# Update - Goal Achieved - Hiked Mt Washington and Presi Traverse



## skiersleft (Jul 25, 2012)

Just wanted to follow up on my previous posts on starting to hike in earnest earlier this year and setting the goal of hiking Mt Washington by the end of the hiking season. 

I'm glad to report that I achieved the goal! This past Sunday thru Tuesday I embarked along with some friends on a 3 day, 2 night Presi Traverse. Not only did I summit Mt Washington, but also Jefferson, Adams, Madison and the rest of the presidential clan! Stayed at Lakes the first night and RMC's Gray Knob shelter he second night. Third day - yesterday - was by far the most challenging. Pouring rain and hail, 60 mph winds with gusts to hurricane force atop Adams and Madison and no visibility whatsoever. But I did it!

You guys here helped me a lot with suggestions and training ideas. I started off with several strenuous hikes in the Hudson valley like Breakneck, Bear Mountain, Schunemunk, etc. I also did some hiking in the Gunks. Finally, I did the Burroughs Range loop with a spur to Giant Ledge and Panther Mountain in the Catskills as an overnight, spending the night at Woodland Valley. In hindsight, this was excellent training. The scrambles up to Wittenberg, Cornell and Slide were as challenging or more challenging than any terrain I encountered along the Presi traverse. Also, the distance and elevation gain and losses felt comparable in my opinion. However, nothing could prepare me for yesterday's inclement weather! Fortunately, I had the right gear and was able to make it back safely.


Thanks again to all here who helped me figure it out! And a special shout out to AndyZee who hiked with me when I was training in the Hudson Valley to get ready for the Presi Traverse.


I feel very proud of what I did!!!


----------



## ski stef (Jul 25, 2012)

Congrats and you have full right to feel proud. An accomplishment for sure!!! Sounds like you endured some crazy weather! Glad it was a success


----------



## billski (Jul 25, 2012)

Way to go!  Washington always has a surprise in store.  You probably got four seasons in one day!  Got some fuzzy pictures?


----------



## wtcobb (Jul 25, 2012)

Congratulations! I'll be making my Presi traverse soon - I'll have to ask you for tips/trails advice!


----------



## skiersleft (Jul 25, 2012)

- JOB A -
From the records below, pull out each line that contains the word "This". Only lines that match its capitalization count.

Stored items:
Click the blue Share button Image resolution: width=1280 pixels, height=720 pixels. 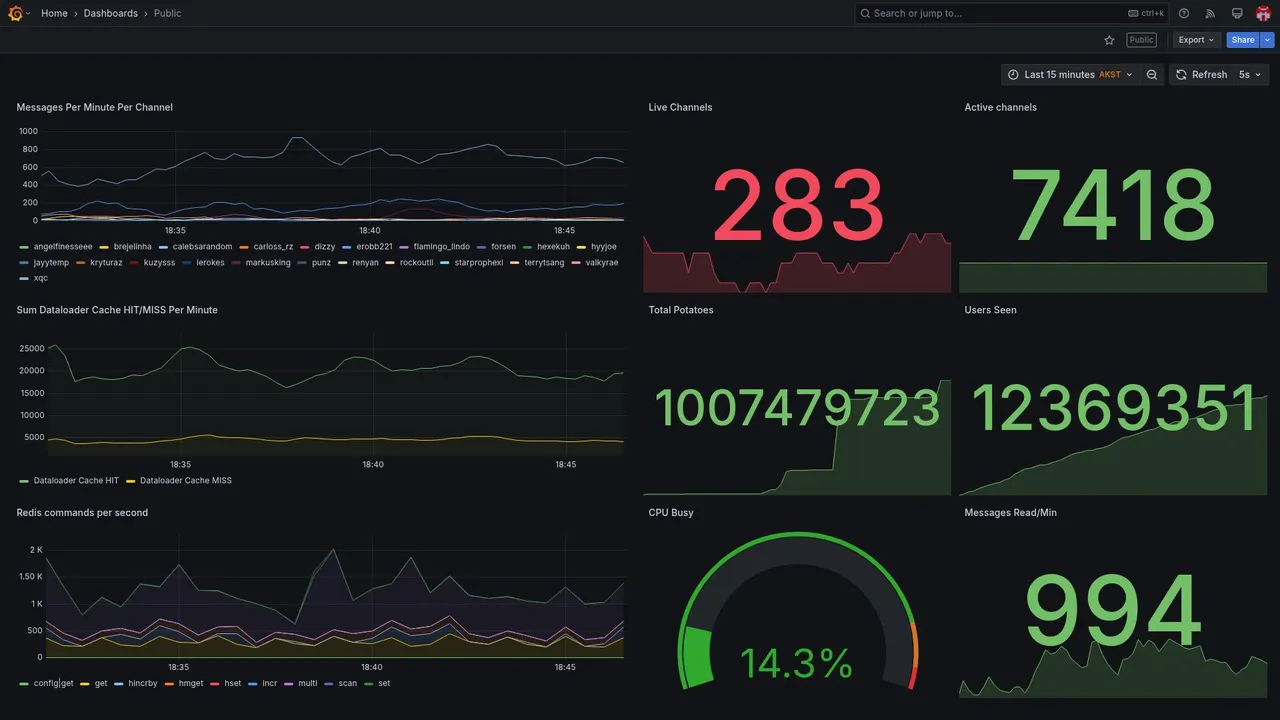point(1243,40)
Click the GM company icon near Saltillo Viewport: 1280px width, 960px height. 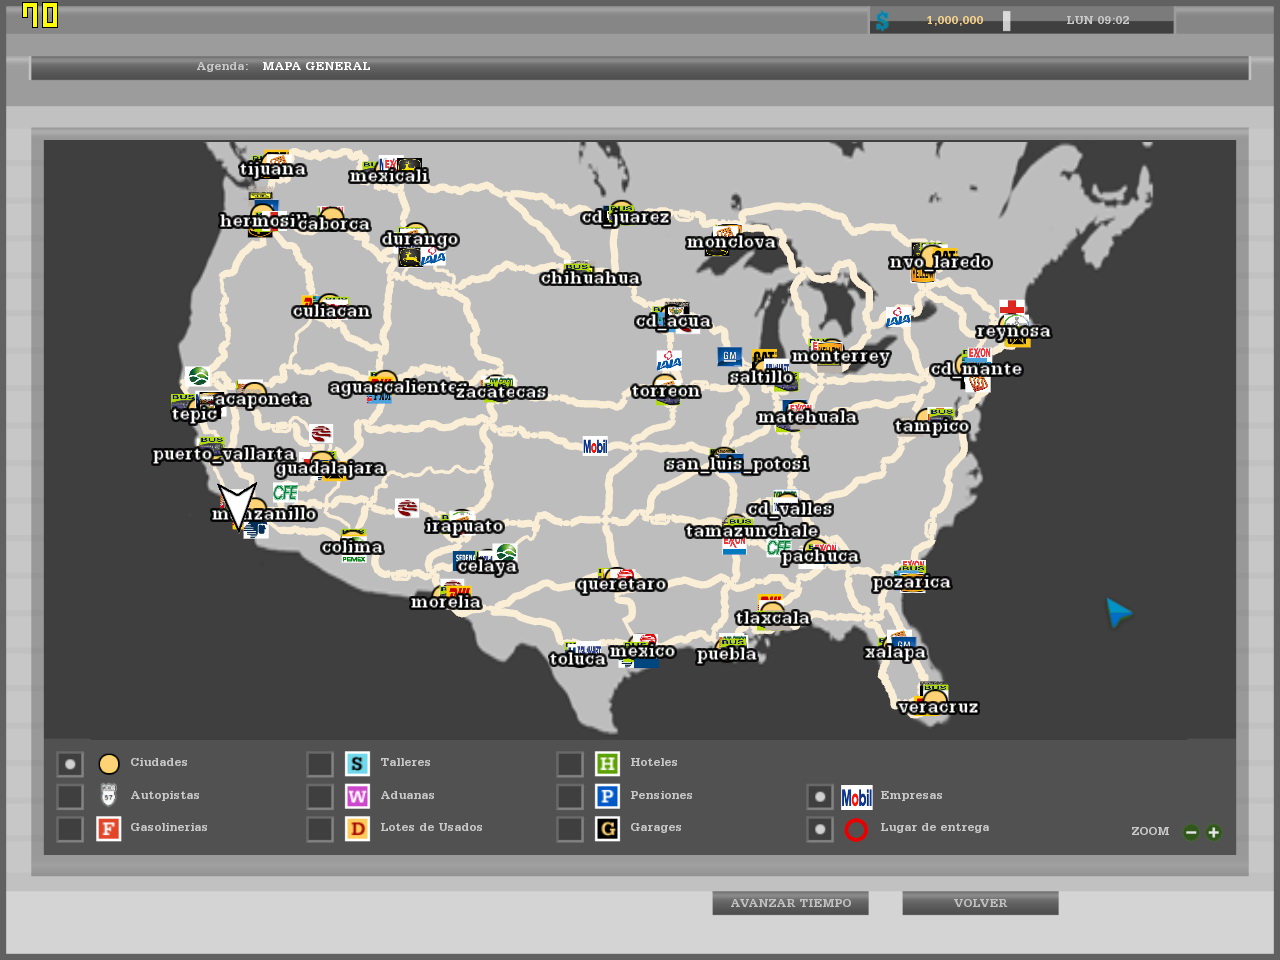pyautogui.click(x=729, y=356)
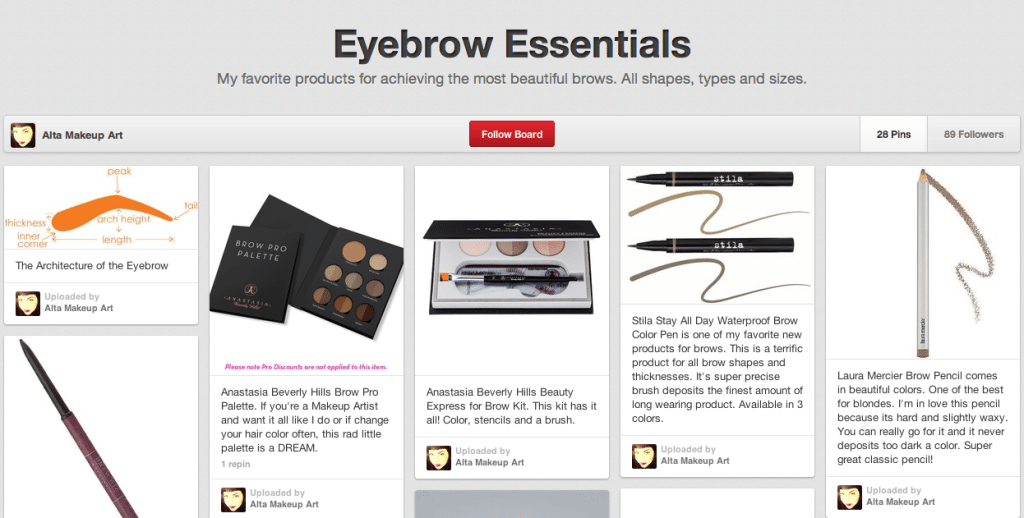Viewport: 1024px width, 518px height.
Task: Open the purple eyeliner pencil pin
Action: coord(101,427)
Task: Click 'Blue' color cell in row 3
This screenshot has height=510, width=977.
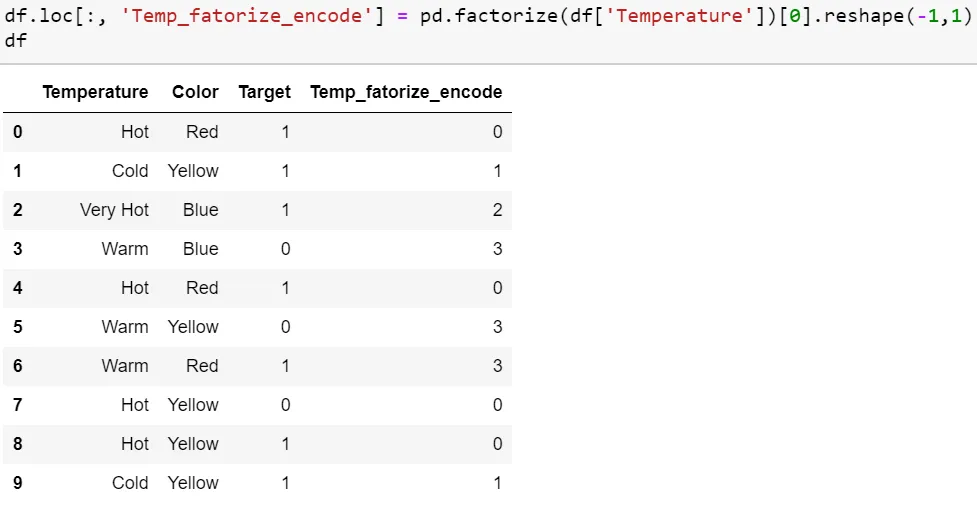Action: pos(200,249)
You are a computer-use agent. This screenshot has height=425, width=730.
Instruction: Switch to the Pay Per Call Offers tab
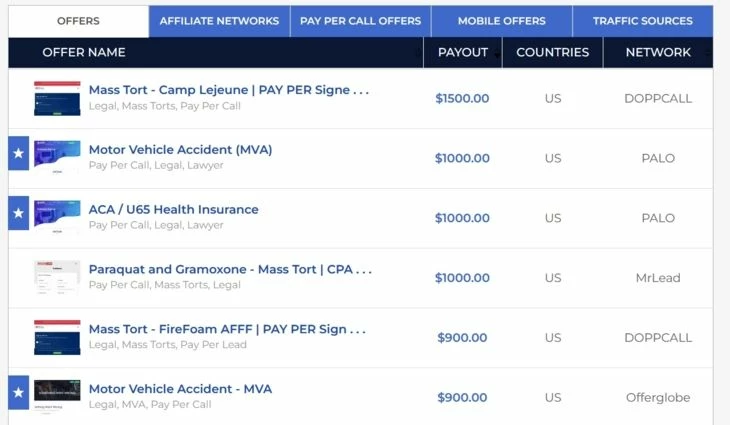pyautogui.click(x=360, y=21)
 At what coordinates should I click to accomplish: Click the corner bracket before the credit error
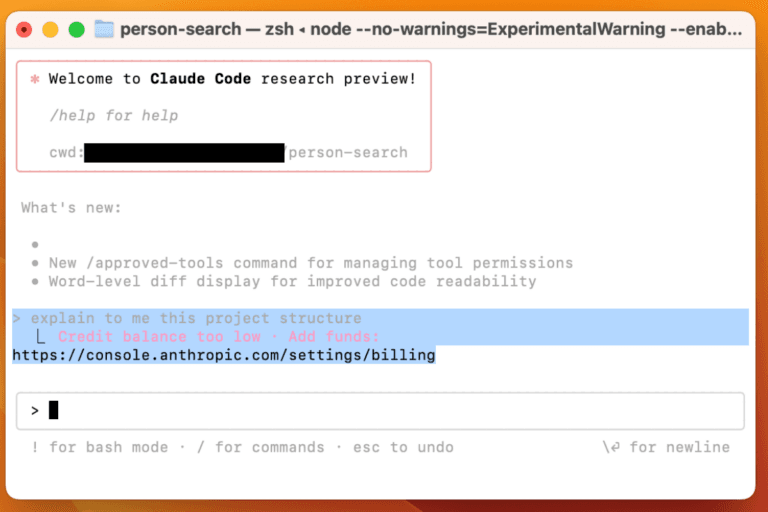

- JOB B -
List the username of each person who posted in the Mt Washington hiking thread, naming each one only once.

- WRITTEN SOLUTION A -
This screenshot has height=510, width=977.
You are a computer-use agent. This screenshot has height=425, width=730.

- WRITTEN SOLUTION B -
skiersleft
ski stef
billski
wtcobb